GIVEN REQUEST A: Reproduce the following section of the passage on Mets Opening Day games word for word, starting at the words "Dwight Gooden, meanwhile, making" and ending after "than it began.".
-- PROVIDED PASSAGE start --
If success in regular season premieres lent a reward, the New York Mets would reign as the hands-down holders of that trophy. Boasting thirty-six Opening Day victories as of 2017—and a winning percentage of .642—no franchise establishes a better first impression.
Neither the biting afternoon cold at Shea Stadium nor the St. Louis Cardinals did anything to change the air of optimism.
Howard Johnson, laying down the foundation for his second year of thirty home runs and thirty stolen bases, went 3-for-4 with three runs batted in and a long ball to right field—punctuating the 8–4 victory. Shortstop Kevin Elster and outfielder Darryl Strawberry each equaled “HoJo” in the hit column. Darryl doubled twice and stole two bases.
Cardinals’ starter Joe Magrane, stung for nine hits and seven runs, was put out of his misery and sent to the safety of the clubhouse after 3.2 innings.
Dwight Gooden, meanwhile, making his fourth Opening Day start since 1985, enjoyed the assurance such support brings. Gooden allowed three earned runs and struck out eight as the Mets cruised to their eighteenth win in the last twenty openers.
The most fascinating aspect about the Mets’ out-of-the-gate success? They lost their first eight. That included 1969—a season ending immeasurably better than it began.
As the Mets were basking in the glow of a remarkable World Championship from the previous October, they still were trying to figure out how to start 1-0. A far less majestic goal would be achieved at Forbes Field, the home of the Pittsburgh Pirates and months from demolition.
More magic from ’69 would resurface—bookended by two noted hitting heroes.
Blass settled down and relinquished one additional run, while his Bucs teammates scratched out three on Tom Seaver—who departed after eight innings.
A sacrifice and an intentional walk let World Series MVP Donn Clendenon show he had another big hit to spare.
The former Pirate came off the bench and delivered a single to center, bringing in the two deciding runs. Tug McGraw worked around a Roberto Clemente leadoff walk to ensure that elusive game one victory.
Turner Field—a house of Met horrors where aspirations shatter from the tomahawk chop. The Mets, though, marched in sporting renewed confidence rather than the usual sense of dread.
-- PROVIDED PASSAGE end --
-- DATA SUPPLIED start --
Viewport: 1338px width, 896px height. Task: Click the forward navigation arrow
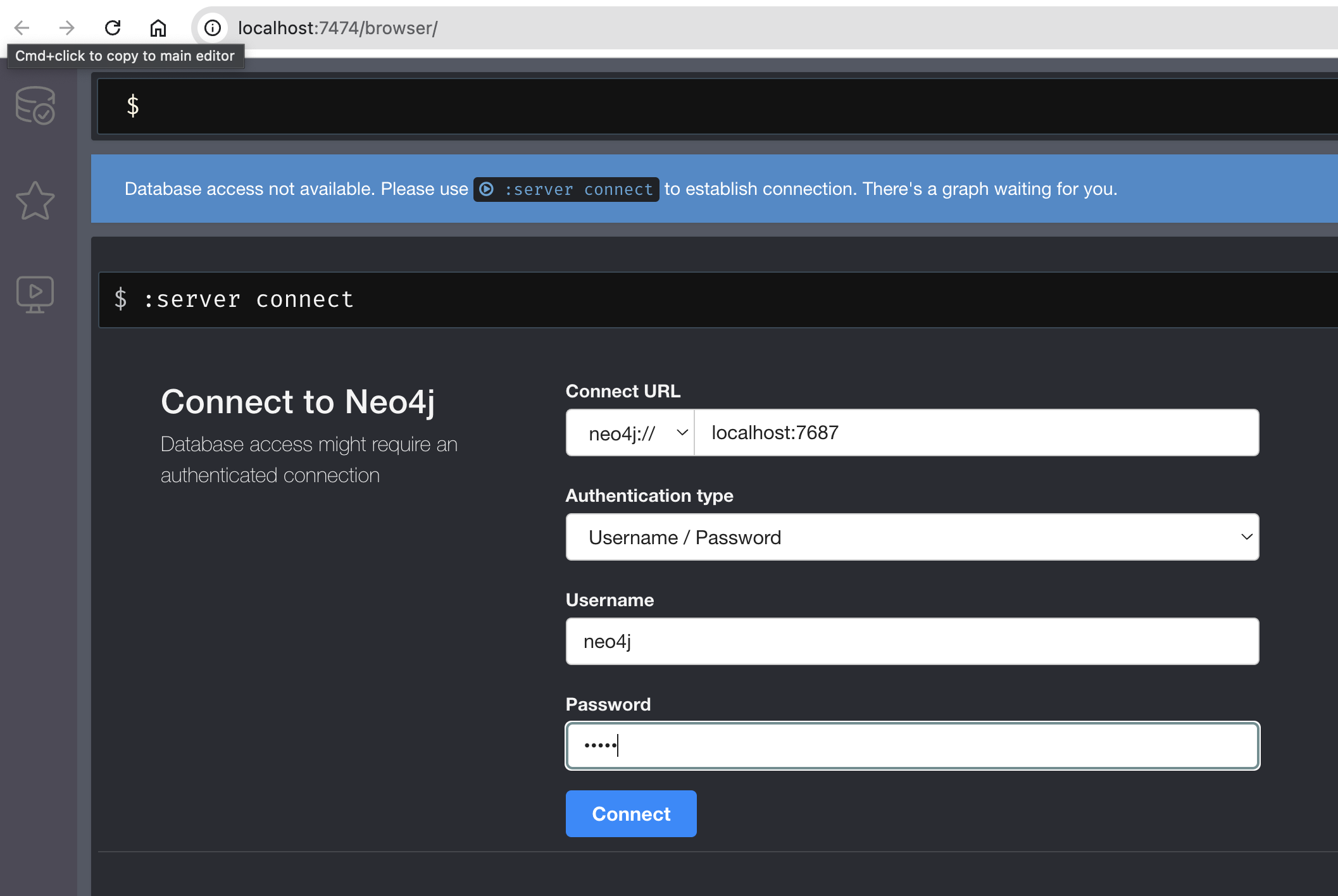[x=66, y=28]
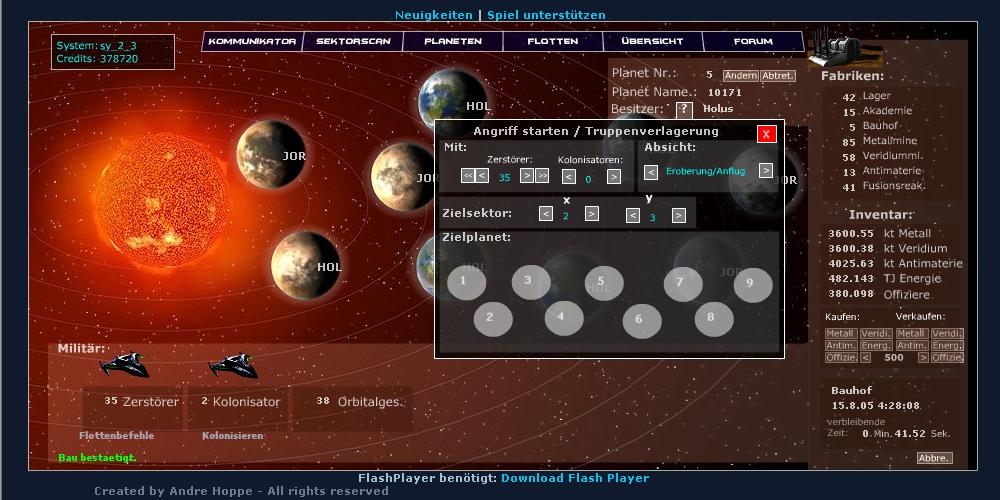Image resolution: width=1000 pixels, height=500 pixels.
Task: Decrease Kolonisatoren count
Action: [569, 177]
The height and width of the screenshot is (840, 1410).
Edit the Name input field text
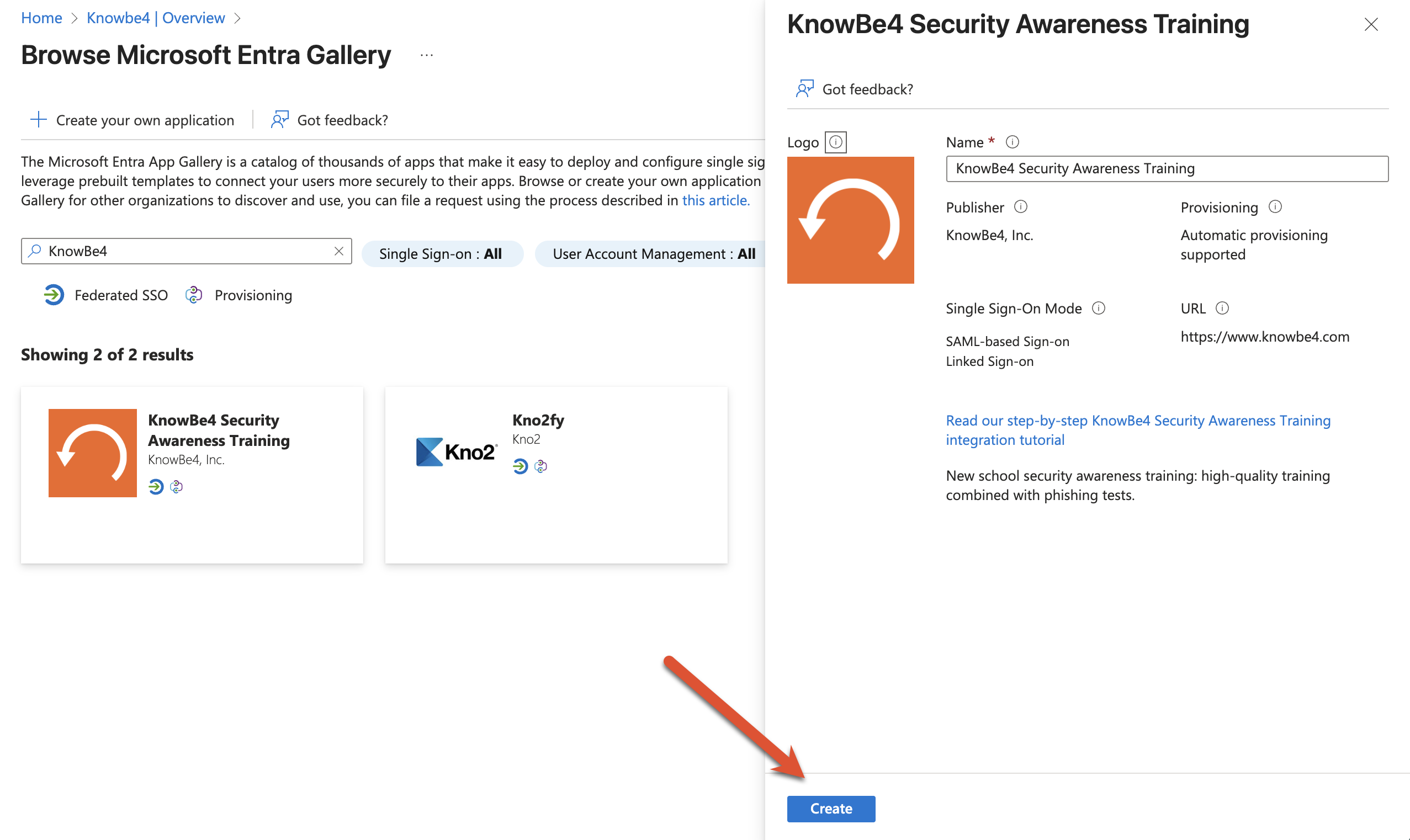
-- DATA SUPPLIED end --
GIVEN REQUEST B: Write out the lines of the records unchanged, from the first line of the records through the line containing "Action: [569, 177]", including both ends. Omit the pictures.

SOLUTION A:
Dwight Gooden, meanwhile, making his fourth Opening Day start since 1985, enjoyed the assurance such support brings. Gooden allowed three earned runs and struck out eight as the Mets cruised to their eighteenth win in the last twenty openers.
The most fascinating aspect about the Mets’ out-of-the-gate success? They lost their first eight. That included 1969—a season ending immeasurably better than it began.

SOLUTION B:
Viewport: 1338px width, 896px height. Task: Click the forward navigation arrow
[x=66, y=28]
Image resolution: width=1000 pixels, height=500 pixels.
Task: Decrease Kolonisatoren count
Action: [569, 177]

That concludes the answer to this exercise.